In our daily lives, there are few things more important than open and honest communication. Unfortunately, there is often a tendency to avoid talking about “bad news”. As I think about why this is, many factors come to mind. One that we can control is our reaction to the person bearing the bad news.
For example, as parents the way we respond to our kid’s bad news will determine how much information we get from them in the future. If we blow up at them every time they tell us bad news, they will quit talking to us.
When my son Evan was in first grade, we had an incident where we became aware of bad news. He personally did not share it with us at first, and our challenge was how to handle the situation. If you are a parent, you will get a kick out of this story and hopefully it will demonstrate my point as well.
We received a call from Evan’s teacher regarding a signature on a report card. When the report cards were handed out, the kids were told to take them home and have their parents sign. In Evan’s case, this particular report card had a conduct grade on it that would have been unacceptable to us. Fearing the reaction from us, he came up with what was in his mind a great plan. He would sign the report card himself and turn it back in thus avoiding the bad news of the conduct grade. He carried out the plan to perfection, turned the report card in and all was well; or so he thought! When the teacher reviewed the report cards to verify that parents had actually signed them, Evan’s had a curious signature. He had signed the report card MOM. The teacher called us and was so amused that she said she was going to let us handle it with Evan She was not going to bring it up to him. In a week or so, we ask Evan when he was going to get his report card. You can guess what happened next. That guilty face overcame him and he confessed what he had done. We reacted in a calm manner and explained to him why what he had done was wrong. We demonstrated to him that we were not going to “shoot him” when he needed to bring home bad news. We would talk about the problem, determine the appropriate action and move on with life. After the report card signing, we did not have another incident in first grade where he failed to tell us bad news. As parents, we hoped that we had taught Evan a valuable lesson.

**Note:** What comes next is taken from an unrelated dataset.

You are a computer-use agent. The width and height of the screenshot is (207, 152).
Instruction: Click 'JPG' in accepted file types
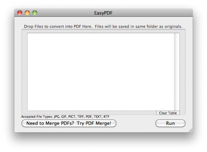tap(57, 117)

In our business careers, the same principle applies. Our reaction to team members delivering bad news will determine how much bad news we actually hear. If we respond in an inappropriate way, team members become reluctant to share things with us that we need to know. As employers and managers we should carefully guard our reactions toward the bearer of the news and deal with only the news. Emotions can be a part of our reaction, but we need to point that our emotions are over the news and not aimed toward the individual delivering it. In our Company we have a standing policy that we want all bad news immediately. We encourage our team to share any negative or even potentially negative news as soon as they become aware of it. We try to never react inappropriately to the news. We keep ourselves on guard against “shooting the messenger”.